We are just months away from the 2026 World Cup. The tournament kicks off on June 11. Time is rapidly running out to fix these deeply ingrained structural flaws.
The squad is talented. There is undeniable quality in every position. But talent without a coherent tactical framework is exactly how you exit a major tournament in the quarter-finals against the first well-organized team you face.
Belgium will be a stern, unforgiving test. They are a deeply pragmatic side. They sit deep, absorb pressure without panicking, and punish mistakes with ruthless efficiency.
If England play with the same sluggish, ponderous tempo they showed in the first thirty minutes against Uruguay, they will be carved open on the counter-attack. The midfield cannot afford another disappearing act.

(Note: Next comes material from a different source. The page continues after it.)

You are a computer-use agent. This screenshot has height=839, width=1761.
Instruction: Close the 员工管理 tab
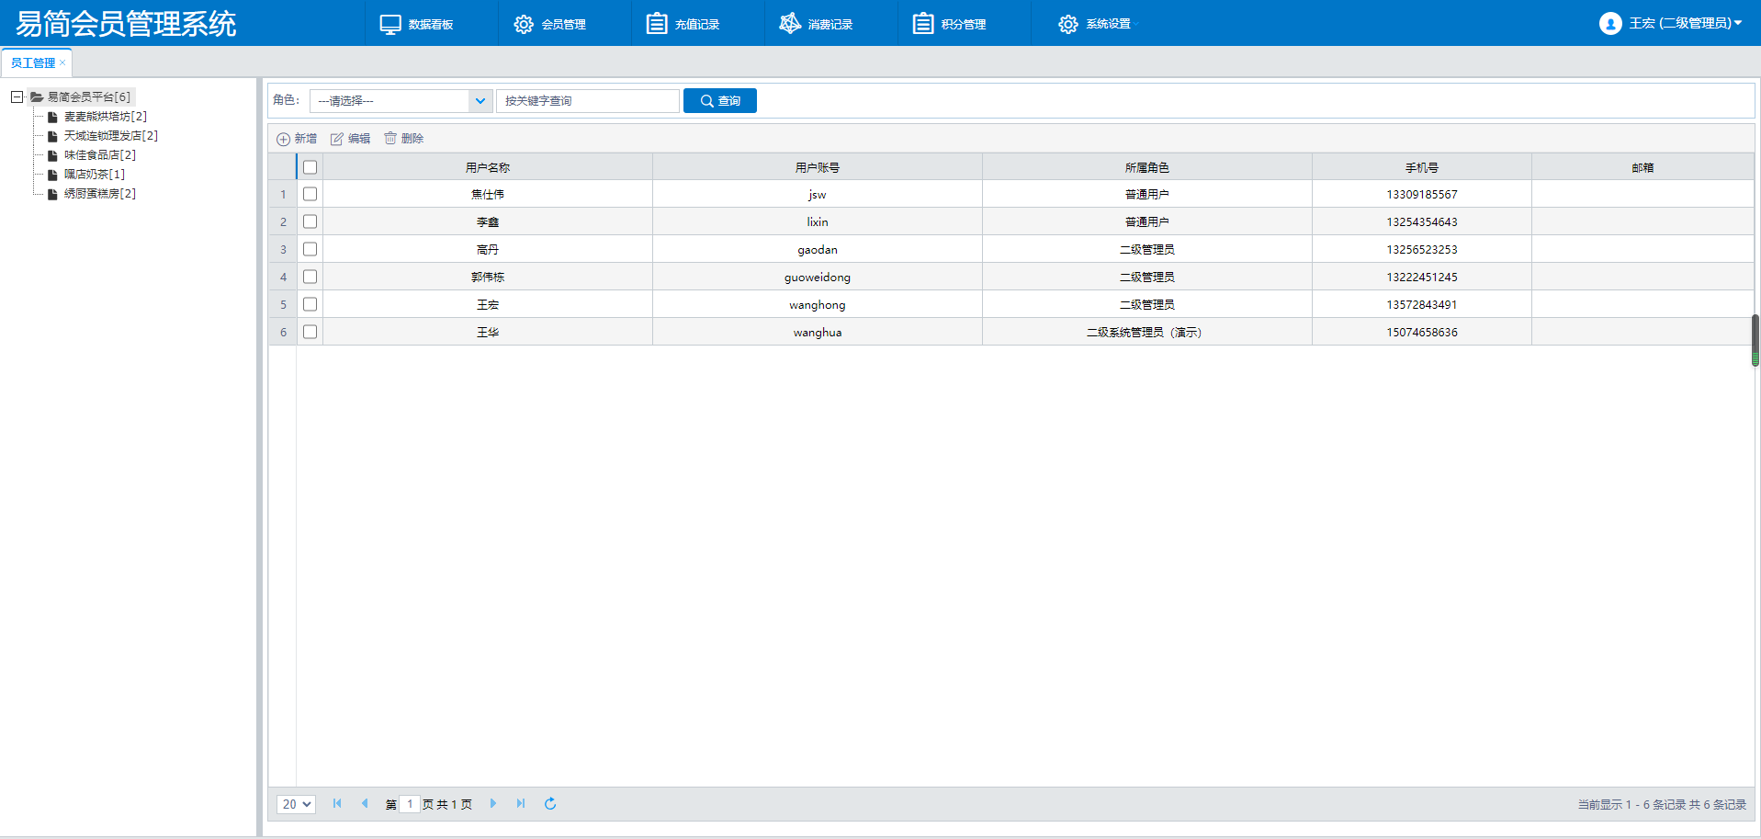coord(62,62)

Prediction time. England usually respond relatively well to a poor showing on home soil. I expect a much more disciplined defensive performance. The back line will drop five yards deeper to deny Doku space behind.
But the attacking fluency still isn't there. Belgium will sit deep, frustrate the wingers, and hit on the counter. We are looking at a tactical stalemate.
I am calling it 1-1. A frustrating draw that leaves the manager with far more questions than answers as the clock ticks down to the summer.